MEGAN BASHAM, HOST: Today is Friday, April 10th. Good morning! This is The World and Everything in It from listener-supported WORLD Radio. I’m Megan Basham.
NICK EICHER, HOST: And I’m Nick Eicher. In times like these we cannot repeat the gospel to ourselves enough. Here’s George Grant with a special, Good Friday edition of Word Play.
GEORGE GRANT, COMMENTATOR: He was the Word of God. And by His Word, all things were created, in heaven and on earth, visible and invisible—all things were created as He spoke them into existence.
He was the king of glory and the image of the invisible God. In Him all the fullness of God was pleased to dwell. By His Word, all things hold together, that in everything He might be preeminent.
Though Pilate had acquitted Him three times, He was cruelly, unjustly punished. He who bore no sin, was wounded on our behalf. Though He was very God of very God, begotten not made, of one essence with the Father, He did not count equality with God a thing to be grasped: He made Himself nothing, taking the form of a servant. He humbled Himself by becoming obedient to the point of death, even death on a cross. He was crucified for us and for our salvation.
Amazingly, He was born for this moment. It was for this humiliation that He came into the world. He was made incarnate so that His holy brow might be crowned with thorns. He was made in the likeness of a servant so that He might be mocked by the ones He had come to save. He left His throne in glory so that His back might bear the stripes for our iniquity, so that His hands and feet and side might be pierced for our transgressions.
Through the whole ordeal, He who was the Word spoke not a word. He stood silent in the face of the cursing, the mocking, the jeering. He quietly endured the shame of the crowd crying “Crucify Him,” the brazenness of the Sanhedrin falsely accusing, the centurions coarsely jesting. Not a word at the horror of the betrayal, the trial, the scourging, the condemnation.

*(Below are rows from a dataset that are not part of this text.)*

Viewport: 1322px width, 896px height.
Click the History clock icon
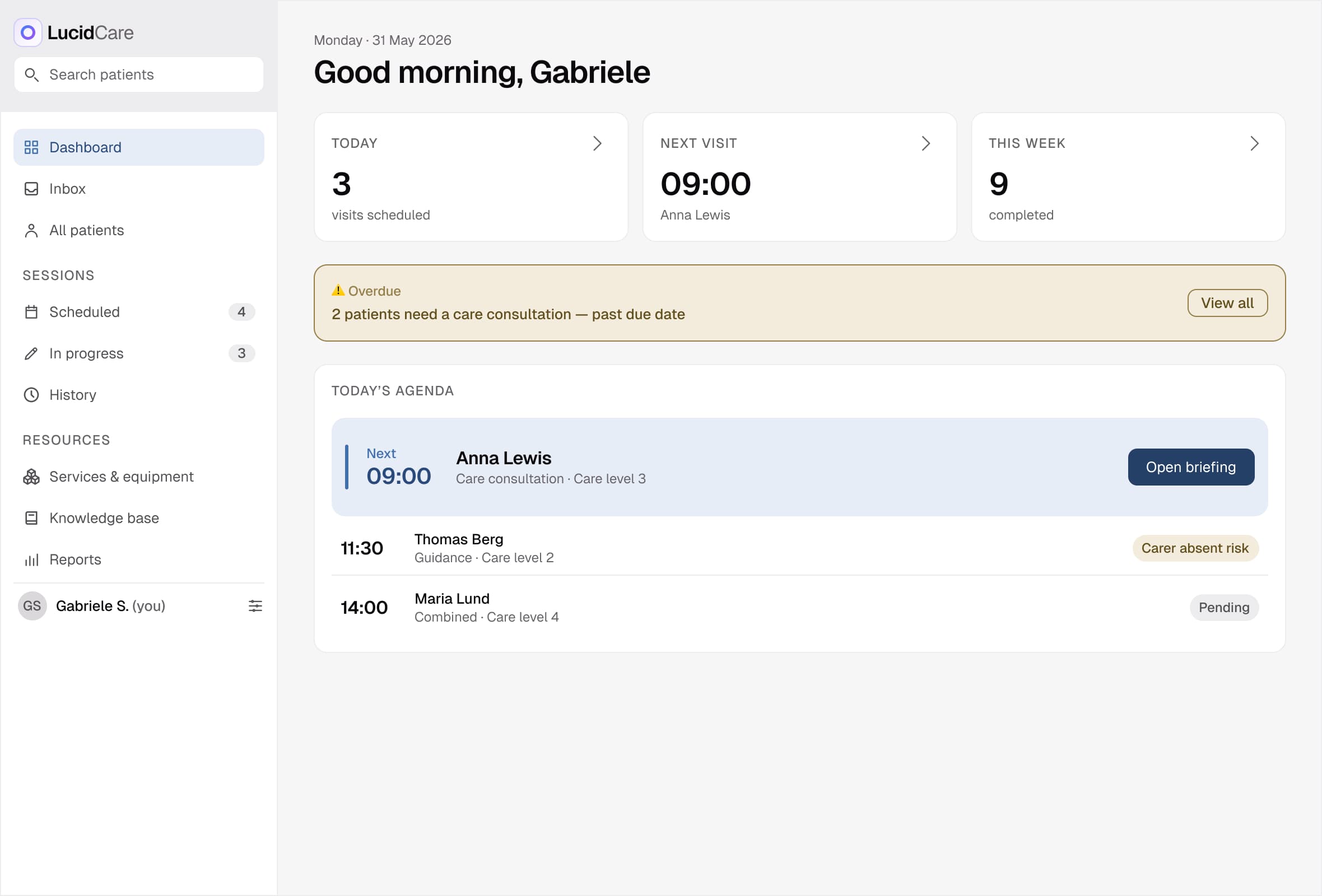click(x=31, y=395)
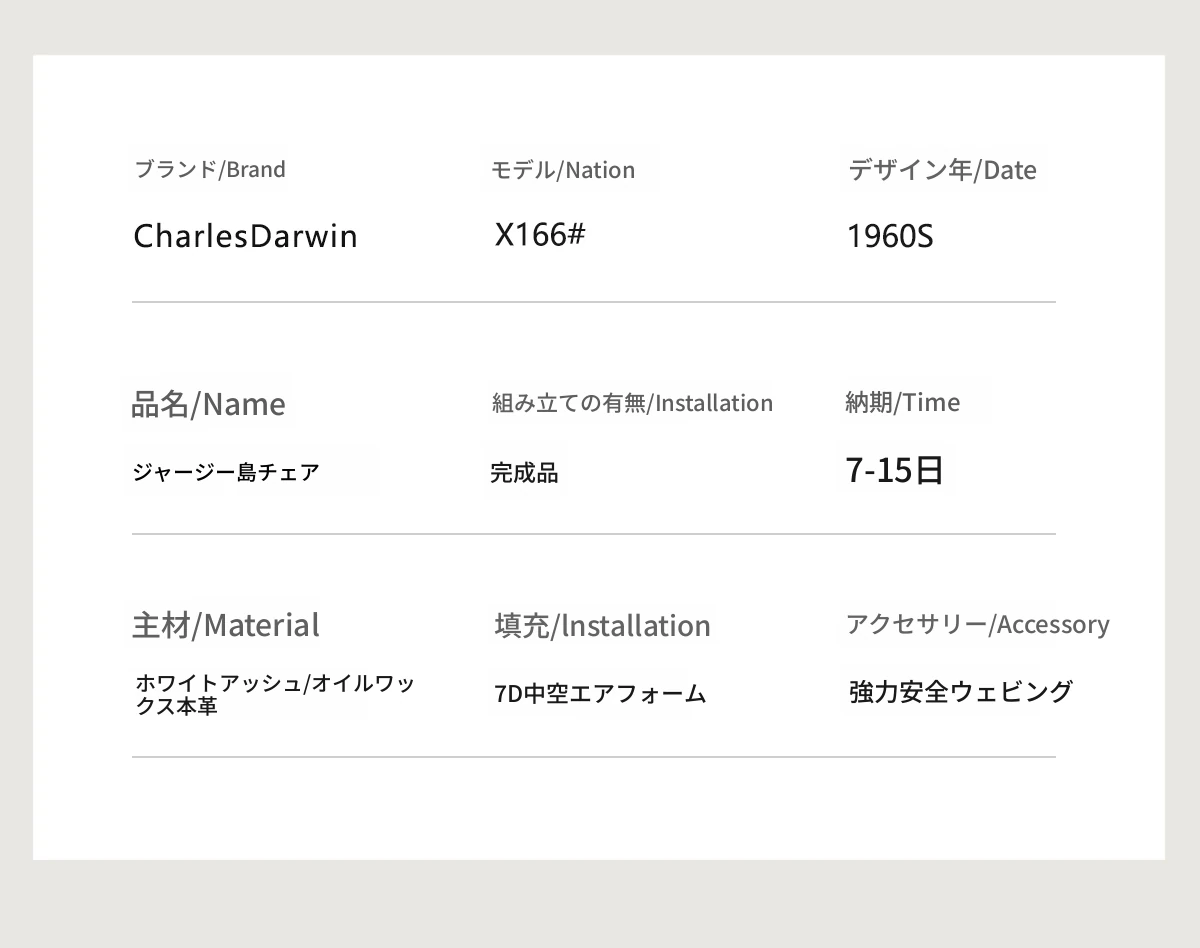Image resolution: width=1200 pixels, height=948 pixels.
Task: Click the X166# model number
Action: (540, 235)
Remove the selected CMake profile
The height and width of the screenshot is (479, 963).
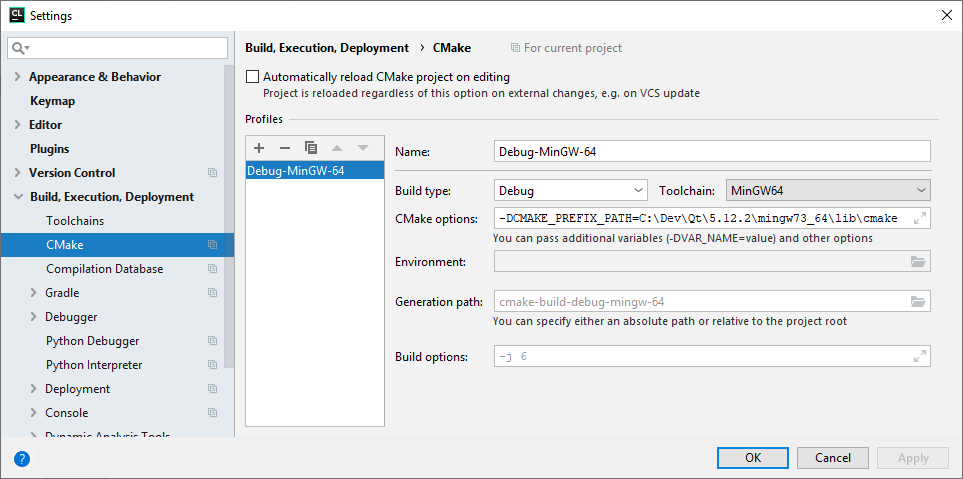pos(285,147)
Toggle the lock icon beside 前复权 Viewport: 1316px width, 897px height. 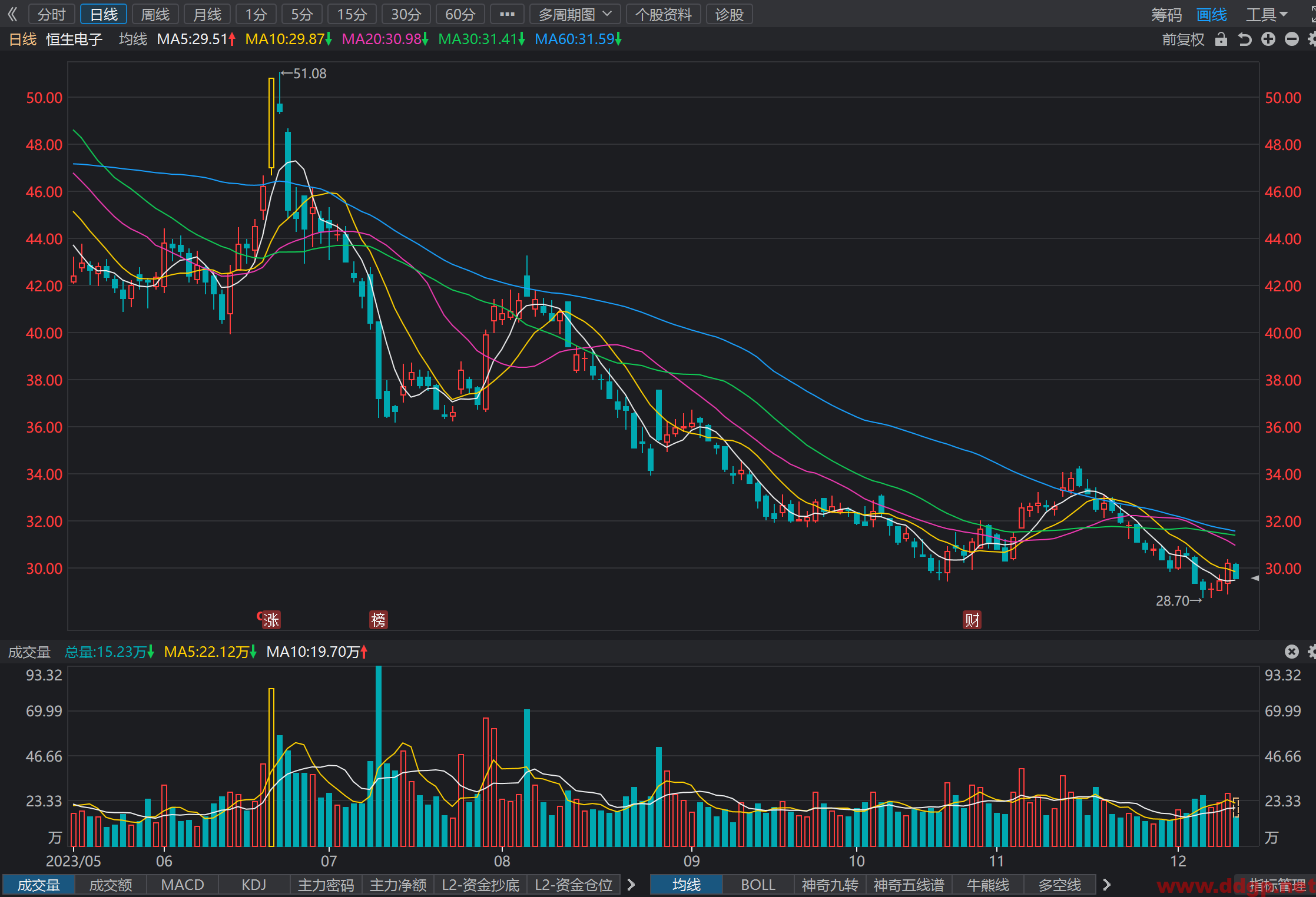[x=1221, y=39]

It was just as Isaiah the prophet had predicted: “He was oppressed and afflicted, yet He opened not His mouth; He was brought as a lamb to the slaughter. And as a sheep before her shearers is silent, He did not open His mouth” (Isa 53:7). He did not speak because He was guilty. The guilt He bore was not His own of course. It was ours.
But then, at last hanging on the cross, receiving our chastisement, the Word of Truth, the Word of Life, the Word of God spoke. On the cross He cried out seven times—with words of forgiveness, redemption, covenant, substitution, suffering, triumph, and resolution.
Three times He addressed men: to the thief He promised Paradise; to His disciples He proffered covenant; to His tormenters He professed His agony.
But those words were punctuated by His perpetual communion with the Father. He prayed: once interceding for His murderers, once mourning His separation, once declaring His work finished, and finally, commending His spirit to the Father.
Seven times the dying savior spoke. For more than 12 hours He had been in the hands of men. Now He was again in the Father’s hands. The victory was won. “Hallelujah! What a Savior!”
I’m George Grant.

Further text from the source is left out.